Given records: Begin

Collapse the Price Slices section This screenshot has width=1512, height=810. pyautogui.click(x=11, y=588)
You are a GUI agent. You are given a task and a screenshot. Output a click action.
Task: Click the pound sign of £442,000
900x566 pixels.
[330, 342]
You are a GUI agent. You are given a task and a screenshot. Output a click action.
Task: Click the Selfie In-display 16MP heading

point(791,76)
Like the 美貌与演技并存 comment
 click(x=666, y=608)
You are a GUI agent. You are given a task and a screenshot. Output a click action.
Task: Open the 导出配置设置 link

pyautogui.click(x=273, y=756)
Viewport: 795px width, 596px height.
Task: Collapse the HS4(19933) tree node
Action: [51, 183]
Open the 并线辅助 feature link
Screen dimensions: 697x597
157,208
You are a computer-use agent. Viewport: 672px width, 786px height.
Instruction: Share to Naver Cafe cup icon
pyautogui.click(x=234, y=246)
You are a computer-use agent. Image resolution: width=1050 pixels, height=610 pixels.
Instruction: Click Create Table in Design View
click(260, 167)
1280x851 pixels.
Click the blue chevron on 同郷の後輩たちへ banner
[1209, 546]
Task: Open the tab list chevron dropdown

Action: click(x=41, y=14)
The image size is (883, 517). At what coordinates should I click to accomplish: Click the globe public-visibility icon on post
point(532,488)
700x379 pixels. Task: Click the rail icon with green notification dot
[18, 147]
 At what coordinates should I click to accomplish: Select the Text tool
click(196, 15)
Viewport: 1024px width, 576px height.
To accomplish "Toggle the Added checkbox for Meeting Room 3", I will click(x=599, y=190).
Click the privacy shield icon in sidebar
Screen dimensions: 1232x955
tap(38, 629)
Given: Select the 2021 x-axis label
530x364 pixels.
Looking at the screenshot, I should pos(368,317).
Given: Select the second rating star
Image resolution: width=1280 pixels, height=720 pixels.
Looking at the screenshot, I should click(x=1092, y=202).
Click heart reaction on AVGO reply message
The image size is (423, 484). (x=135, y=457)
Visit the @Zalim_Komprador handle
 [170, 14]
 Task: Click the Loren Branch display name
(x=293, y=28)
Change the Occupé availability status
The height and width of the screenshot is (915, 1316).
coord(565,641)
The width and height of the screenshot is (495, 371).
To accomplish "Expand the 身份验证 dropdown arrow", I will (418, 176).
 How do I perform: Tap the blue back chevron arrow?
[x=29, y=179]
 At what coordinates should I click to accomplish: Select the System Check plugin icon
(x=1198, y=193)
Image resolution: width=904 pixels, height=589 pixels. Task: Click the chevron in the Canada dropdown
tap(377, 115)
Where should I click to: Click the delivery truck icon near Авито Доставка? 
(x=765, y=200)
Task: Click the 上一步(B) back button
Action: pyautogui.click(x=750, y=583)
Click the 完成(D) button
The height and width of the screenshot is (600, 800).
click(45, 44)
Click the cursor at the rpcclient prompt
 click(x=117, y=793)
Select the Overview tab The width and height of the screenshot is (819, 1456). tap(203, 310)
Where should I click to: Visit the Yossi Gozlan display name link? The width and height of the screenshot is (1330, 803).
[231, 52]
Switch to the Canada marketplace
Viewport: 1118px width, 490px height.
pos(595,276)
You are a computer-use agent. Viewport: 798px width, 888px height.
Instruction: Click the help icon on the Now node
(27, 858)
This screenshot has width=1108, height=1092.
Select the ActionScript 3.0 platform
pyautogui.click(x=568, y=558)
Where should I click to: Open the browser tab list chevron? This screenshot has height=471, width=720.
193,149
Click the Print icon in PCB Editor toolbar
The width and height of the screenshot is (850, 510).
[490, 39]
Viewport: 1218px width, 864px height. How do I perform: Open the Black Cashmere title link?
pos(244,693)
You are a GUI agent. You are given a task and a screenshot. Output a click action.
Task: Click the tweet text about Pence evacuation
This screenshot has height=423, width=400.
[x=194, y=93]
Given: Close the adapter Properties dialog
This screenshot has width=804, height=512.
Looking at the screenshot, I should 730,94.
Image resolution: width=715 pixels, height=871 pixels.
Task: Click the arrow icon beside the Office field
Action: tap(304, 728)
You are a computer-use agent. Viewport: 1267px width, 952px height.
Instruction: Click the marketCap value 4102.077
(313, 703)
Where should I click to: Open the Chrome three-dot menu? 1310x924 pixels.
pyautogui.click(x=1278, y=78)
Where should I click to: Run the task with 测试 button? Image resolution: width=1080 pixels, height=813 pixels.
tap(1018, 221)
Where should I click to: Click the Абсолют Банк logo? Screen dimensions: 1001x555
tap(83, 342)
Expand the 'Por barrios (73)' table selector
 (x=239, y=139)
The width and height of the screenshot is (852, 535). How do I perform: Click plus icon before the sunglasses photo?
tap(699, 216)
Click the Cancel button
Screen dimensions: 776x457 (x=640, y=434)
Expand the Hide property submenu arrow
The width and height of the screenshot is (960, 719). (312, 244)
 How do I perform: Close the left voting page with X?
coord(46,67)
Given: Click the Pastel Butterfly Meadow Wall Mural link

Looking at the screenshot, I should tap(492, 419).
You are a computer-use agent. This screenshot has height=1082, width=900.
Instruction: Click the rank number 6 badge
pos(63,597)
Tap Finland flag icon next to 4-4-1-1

Given records: End

_Task directions:_ Your answer should be the full listing, copied exactly.

_Exercise result:_
Collapse the Price Slices section This screenshot has width=1512, height=810. pyautogui.click(x=11, y=588)
You are a GUI agent. You are given a task and a screenshot. Output a click action.
Task: Click the pound sign of £442,000
900x566 pixels.
[330, 342]
You are a GUI agent. You are given a task and a screenshot. Output a click action.
Task: Click the Selfie In-display 16MP heading

point(791,76)
Like the 美貌与演技并存 comment
 click(x=666, y=608)
You are a GUI agent. You are given a task and a screenshot. Output a click action.
Task: Open the 导出配置设置 link

pyautogui.click(x=273, y=756)
Viewport: 795px width, 596px height.
Task: Collapse the HS4(19933) tree node
Action: [51, 183]
Open the 并线辅助 feature link
Screen dimensions: 697x597
157,208
You are a computer-use agent. Viewport: 672px width, 786px height.
Instruction: Share to Naver Cafe cup icon
pyautogui.click(x=234, y=246)
You are a computer-use agent. Image resolution: width=1050 pixels, height=610 pixels.
Instruction: Click Create Table in Design View
click(260, 167)
1280x851 pixels.
Click the blue chevron on 同郷の後輩たちへ banner
[1209, 546]
Task: Open the tab list chevron dropdown

Action: click(x=41, y=14)
The image size is (883, 517). At what coordinates should I click to accomplish: Click the globe public-visibility icon on post
point(532,488)
700x379 pixels. Task: Click the rail icon with green notification dot
[18, 147]
 At what coordinates should I click to accomplish: Select the Text tool
click(196, 15)
Viewport: 1024px width, 576px height.
To accomplish "Toggle the Added checkbox for Meeting Room 3", I will click(x=599, y=190).
Click the privacy shield icon in sidebar
Screen dimensions: 1232x955
tap(38, 629)
Given: Select the 2021 x-axis label
530x364 pixels.
Looking at the screenshot, I should pos(368,317).
Given: Select the second rating star
Image resolution: width=1280 pixels, height=720 pixels.
Looking at the screenshot, I should click(x=1092, y=202).
Click heart reaction on AVGO reply message
The image size is (423, 484). (x=135, y=457)
Visit the @Zalim_Komprador handle
 [170, 14]
 Task: Click the Loren Branch display name
(x=293, y=28)
Change the Occupé availability status
The height and width of the screenshot is (915, 1316).
coord(565,641)
The width and height of the screenshot is (495, 371).
To accomplish "Expand the 身份验证 dropdown arrow", I will (418, 176).
 How do I perform: Tap the blue back chevron arrow?
[x=29, y=179]
 At what coordinates should I click to accomplish: Select the System Check plugin icon
(x=1198, y=193)
Image resolution: width=904 pixels, height=589 pixels. Task: Click the chevron in the Canada dropdown
tap(377, 115)
Where should I click to: Click the delivery truck icon near Авито Доставка? 
(x=765, y=200)
Task: Click the 上一步(B) back button
Action: pyautogui.click(x=750, y=583)
Click the 完成(D) button
The height and width of the screenshot is (600, 800).
click(45, 44)
Click the cursor at the rpcclient prompt
 click(x=117, y=793)
Select the Overview tab The width and height of the screenshot is (819, 1456). tap(203, 310)
Where should I click to: Visit the Yossi Gozlan display name link? The width and height of the screenshot is (1330, 803).
[231, 52]
Switch to the Canada marketplace
Viewport: 1118px width, 490px height.
pos(595,276)
You are a computer-use agent. Viewport: 798px width, 888px height.
Instruction: Click the help icon on the Now node
(27, 858)
This screenshot has width=1108, height=1092.
Select the ActionScript 3.0 platform
pyautogui.click(x=568, y=558)
Where should I click to: Open the browser tab list chevron? This screenshot has height=471, width=720.
193,149
Click the Print icon in PCB Editor toolbar
The width and height of the screenshot is (850, 510).
[490, 39]
Viewport: 1218px width, 864px height. How do I perform: Open the Black Cashmere title link?
pos(244,693)
You are a GUI agent. You are given a task and a screenshot. Output a click action.
Task: Click the tweet text about Pence evacuation
This screenshot has height=423, width=400.
[x=194, y=93]
Given: Close the adapter Properties dialog
This screenshot has width=804, height=512.
Looking at the screenshot, I should 730,94.
Image resolution: width=715 pixels, height=871 pixels.
Task: Click the arrow icon beside the Office field
Action: tap(304, 728)
You are a computer-use agent. Viewport: 1267px width, 952px height.
Instruction: Click the marketCap value 4102.077
(313, 703)
Where should I click to: Open the Chrome three-dot menu? 1310x924 pixels.
pyautogui.click(x=1278, y=78)
Where should I click to: Run the task with 测试 button? Image resolution: width=1080 pixels, height=813 pixels.
tap(1018, 221)
Where should I click to: Click the Абсолют Банк logo? Screen dimensions: 1001x555
tap(83, 342)
Expand the 'Por barrios (73)' table selector
 (x=239, y=139)
The width and height of the screenshot is (852, 535). How do I perform: Click plus icon before the sunglasses photo?
tap(699, 216)
Click the Cancel button
Screen dimensions: 776x457 (x=640, y=434)
Expand the Hide property submenu arrow
The width and height of the screenshot is (960, 719). (312, 244)
 How do I perform: Close the left voting page with X?
coord(46,67)
Given: Click the Pastel Butterfly Meadow Wall Mural link

Looking at the screenshot, I should tap(492, 419).
You are a computer-use agent. This screenshot has height=1082, width=900.
Instruction: Click the rank number 6 badge
pos(63,597)
Tap Finland flag icon next to 4-4-1-1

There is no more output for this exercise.